BACAAN —
# # # # # # #

CERITA dimulai dari dendam Abdurahman. Penduduk Bogor ini 30
tahun, memang sudah lama menaruh hati tak enak terhadap Jaksa
Saragih dari Kejaksaan Negeri Bogor. Isterinya, Dina, katanya
pernah beberapa bulan meninggalkannya gara-gara hidup bersama
dengan Saragih.
Di samping itu ada persoalan adiknya, Ahmad, yang sedang kena
perkara di Kejaksaan. Abdurahman merasa telah mengeluarkan uang
sogokan sampai Rp 450 ribu, yang katanya diterimakan ke tangan
Saragih melalui seorang perantara. Tapi adiknya tak kunjung
dibebaskan. Itu semua yang membawanya membuat pengaduan ke
Opstib. Tapi, sayang, kali ini kail Opstib tak mengkait.

# # # # # # #

Data pencarian elemen —
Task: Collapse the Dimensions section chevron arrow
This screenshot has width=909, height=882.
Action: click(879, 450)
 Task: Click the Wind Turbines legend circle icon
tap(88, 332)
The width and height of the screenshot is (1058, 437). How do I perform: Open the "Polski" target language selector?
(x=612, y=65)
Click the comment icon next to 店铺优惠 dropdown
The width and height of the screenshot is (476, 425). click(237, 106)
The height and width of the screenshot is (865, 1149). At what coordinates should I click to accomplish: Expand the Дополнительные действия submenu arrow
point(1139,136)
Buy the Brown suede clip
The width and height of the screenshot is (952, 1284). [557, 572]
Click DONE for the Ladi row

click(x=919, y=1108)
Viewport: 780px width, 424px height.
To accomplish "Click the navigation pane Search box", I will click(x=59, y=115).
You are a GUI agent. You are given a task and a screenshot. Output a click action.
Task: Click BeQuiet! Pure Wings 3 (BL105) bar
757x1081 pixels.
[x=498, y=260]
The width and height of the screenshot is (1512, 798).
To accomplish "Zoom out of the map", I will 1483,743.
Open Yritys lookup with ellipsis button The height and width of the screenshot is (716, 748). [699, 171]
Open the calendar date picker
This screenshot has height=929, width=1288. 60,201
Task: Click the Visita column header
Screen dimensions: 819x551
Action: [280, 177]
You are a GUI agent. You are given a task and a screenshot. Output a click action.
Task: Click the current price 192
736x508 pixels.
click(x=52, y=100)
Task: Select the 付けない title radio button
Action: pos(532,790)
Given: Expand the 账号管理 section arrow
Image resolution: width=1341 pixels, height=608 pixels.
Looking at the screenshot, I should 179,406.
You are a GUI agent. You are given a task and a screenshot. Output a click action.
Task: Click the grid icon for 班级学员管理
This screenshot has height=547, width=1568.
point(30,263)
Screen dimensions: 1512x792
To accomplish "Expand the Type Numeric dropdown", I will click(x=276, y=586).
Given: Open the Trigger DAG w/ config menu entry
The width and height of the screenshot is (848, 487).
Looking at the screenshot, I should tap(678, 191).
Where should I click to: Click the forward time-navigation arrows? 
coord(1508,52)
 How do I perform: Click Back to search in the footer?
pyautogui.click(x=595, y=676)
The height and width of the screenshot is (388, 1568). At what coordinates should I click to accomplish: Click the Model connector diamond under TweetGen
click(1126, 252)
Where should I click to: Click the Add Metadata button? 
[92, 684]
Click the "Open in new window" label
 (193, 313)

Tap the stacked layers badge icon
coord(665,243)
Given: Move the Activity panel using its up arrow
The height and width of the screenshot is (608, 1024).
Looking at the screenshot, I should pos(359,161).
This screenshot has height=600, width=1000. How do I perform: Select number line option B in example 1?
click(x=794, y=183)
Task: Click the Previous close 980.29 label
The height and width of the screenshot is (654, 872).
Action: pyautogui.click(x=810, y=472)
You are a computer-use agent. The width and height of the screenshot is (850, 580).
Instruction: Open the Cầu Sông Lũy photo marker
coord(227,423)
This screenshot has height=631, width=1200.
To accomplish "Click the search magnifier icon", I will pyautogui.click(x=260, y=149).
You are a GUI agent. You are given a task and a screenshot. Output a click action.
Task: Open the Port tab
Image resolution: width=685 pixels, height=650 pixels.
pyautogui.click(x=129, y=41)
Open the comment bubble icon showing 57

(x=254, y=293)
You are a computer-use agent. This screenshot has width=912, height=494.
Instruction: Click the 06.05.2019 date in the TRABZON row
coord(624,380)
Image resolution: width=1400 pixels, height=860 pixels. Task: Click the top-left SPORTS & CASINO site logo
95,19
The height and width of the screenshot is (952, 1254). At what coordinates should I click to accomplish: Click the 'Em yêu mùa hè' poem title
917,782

# # # # # # #

TUJUAN LATIHAN —
**A)** Tulis ulang seluruh bacaan tentang dendam Abdurahman tanpa mengubah satu huruf pun.
**B)** Ambil dari daftar setiap baris yang memuat kata "pixels".

JAWABAN LATIHAN —
**A)**
CERITA dimulai dari dendam Abdurahman. Penduduk Bogor ini 30
tahun, memang sudah lama menaruh hati tak enak terhadap Jaksa
Saragih dari Kejaksaan Negeri Bogor. Isterinya, Dina, katanya
pernah beberapa bulan meninggalkannya gara-gara hidup bersama
dengan Saragih.
Di samping itu ada persoalan adiknya, Ahmad, yang sedang kena
perkara di Kejaksaan. Abdurahman merasa telah mengeluarkan uang
sogokan sampai Rp 450 ribu, yang katanya diterimakan ke tangan
Saragih melalui seorang perantara. Tapi adiknya tak kunjung
dibebaskan. Itu semua yang membawanya membuat pengaduan ke
Opstib. Tapi, sayang, kali ini kail Opstib tak mengkait.

**B)**
757x1081 pixels.
736x508 pixels.
Image resolution: width=1341 pixels, height=608 pixels.
Image resolution: width=685 pixels, height=650 pixels.
Image resolution: width=1400 pixels, height=860 pixels. Task: Click the top-left SPORTS & CASINO site logo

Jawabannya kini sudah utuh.